Utopia”, a terceira faixa, é o cerne do álbum e quase um “sumário” daquilo que se tentou explicar no parágrafo anterior. Facilmente uma das canções mais bem conseguidas no percurso dos Austra, “Utopia” emana glória, distanciando-se do dark-wave caraterístico da banda e adaptando sonoridades mais perto do dream-pop ainda assim sombrio. Sintetizadores brilhantes, uma voz de ouro sem medo de agudos e uma letra futurista. É fácil decifrar a alienação humana de que a utopia de Austra fala (“I live in a city full of people I don’t know/ People riding highways from the workplace to the home”) e a visualização de um futuro (“I can picture a place where everybody feels it too/ It might be fiction but I see it ahead”). Dentro da temática da alienação, é preciso saltar para a última faixa do álbum, “43”, que se baseia no desaparecimento de 43 jovens no México, acontecimento pouco difundido pelos noticiários.
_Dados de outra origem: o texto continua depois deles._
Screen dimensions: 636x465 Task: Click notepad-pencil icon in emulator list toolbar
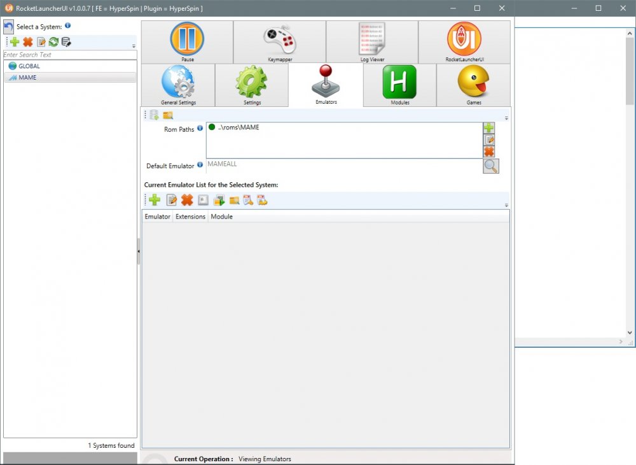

O alheamento à actualidade em forma de canção.

A canção que dá nome ao terceiro álbum dos Austra também aponta para esse futuro idealizado por Stelmanins (“There’s only way/ Future politics”), atirando ainda farpas ao sistema (“The system won’t help you when/ Your money runs out”).
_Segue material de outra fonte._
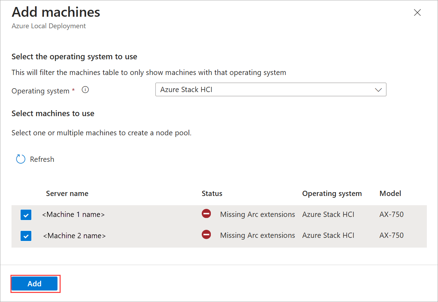Click Missing Arc extensions status for Machine 2
438x302 pixels.
[x=258, y=236]
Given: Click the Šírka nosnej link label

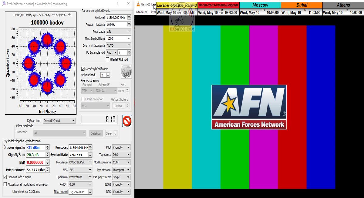Looking at the screenshot, I should tap(60, 192).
A metade do caminho, “I Love You More Than You Love Yourself” destaca-se como o momento mais bonito do álbum, distanciando-se, curiosamente, do tema-padrão, e debruçando-se sobre relações problemáticas, depressivas e complicadas. O vídeo para esta faixa encaixa perfeitamente na letra, retratando o escândalo da astronauta norte-americana Lisa Nowak, que tentou raptar a suposta amante do homem pelo qual se tinha apaixonado.

E é na voz que também se encontra uma evolução dos Austra. Stelmanis, portadora de uma voz digna de um espetáculo de ópera (integrou, inclusive, um grupo de ópera infantil no Canadá), rompe dessa bolha e mostra a sua versatilidade enquanto cantora. Exemplo disso é “Beyond a Mortal”, a lembrar a sonoridade sexual de “Beat And The Pulse”, do primeiro álbum da banda, de 2011. O som dos Austra, esse, continua a distanciá-los do muito que se faz na música de hoje, mas aposta em camadas próximas ao techno e até ao house, limpando a densa atmosfera que se sente ao longo de todo o álbum.
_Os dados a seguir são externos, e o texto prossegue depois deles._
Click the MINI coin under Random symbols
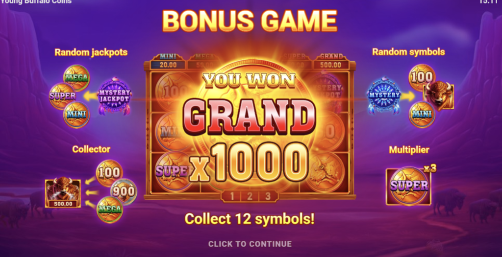This screenshot has width=502, height=257. (422, 115)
A título de curiosidade, Austra é o nome para a Deusa da Luz da mitologia letã. Fica a pergunta: será a visão política e social assumida por Katie Stelmanis e companhia a luz a reluzir lá ao fundo, num mundo tão escuro e no qual, cada vez menos, se vê a verdade e a solução final para todos os problemas? Talvez. De qualquer das formas, “Future Politics” pode ser, como 1984 foi, um preditor do futuro – ainda que em escalas e tempos completamente distintos.